Posted by: charleys | 05/14/2009 at 02:11 PM
Al, I would like to say I have not experienced this, but I have. Another key component in why this happens is that people who have known you for a long time seem to have a locked perception of who you are. No matter how much someone grows or changes, our perception of them is still stuck in the past. This is why reunions and family get togethers are so painful for some people.
A few years ago my life coach gave me a good book to read that covered this exact topic. In it the author, through allogory, uses a mother as the character's worse enemy on the path to achieving his dreams. We all fall into that trap. It is a good reminder.
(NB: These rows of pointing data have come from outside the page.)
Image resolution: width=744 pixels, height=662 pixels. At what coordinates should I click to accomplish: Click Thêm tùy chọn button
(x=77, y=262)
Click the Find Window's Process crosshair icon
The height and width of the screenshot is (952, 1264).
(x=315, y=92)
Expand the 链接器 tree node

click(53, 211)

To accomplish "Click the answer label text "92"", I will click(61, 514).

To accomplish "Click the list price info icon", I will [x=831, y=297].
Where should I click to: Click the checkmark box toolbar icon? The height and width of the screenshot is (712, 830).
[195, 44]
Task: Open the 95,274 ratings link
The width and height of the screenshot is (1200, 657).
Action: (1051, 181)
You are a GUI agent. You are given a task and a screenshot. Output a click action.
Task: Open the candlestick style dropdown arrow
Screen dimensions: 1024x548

And Akira, I beg to differ. Because these student are learning from Seth does not mean they are just regurgitating his take on marketing. While Seth is a genius I know his students will from time to time disagree as any one will.
Posted by: John | 05/06/2009 at 10:27 AM
Doesn't it bother you that all of the SAMBA posts are cloned in the Seth Godin approach and tone?
It would be nice to see some originality and a change-up in delivery. Seth makes enough posts talking at us - why don't you guys do something different?
Posted by: Akira | 05/05/2009 at 10:47 PM
Good points. We can choose to see our friends' success as a means of inspiration or a reason to be jealous. Professor George Lipsitz (formerly at UCSD) compares people who try to pull others down because of their success to crabs in a barrel in "American studies in a moment of danger." Lipsitz notes that merchants selling live crabs have no need of lits on the barrels. Whenever a crab makes progress escaping, another crab will hold on and pull them back in.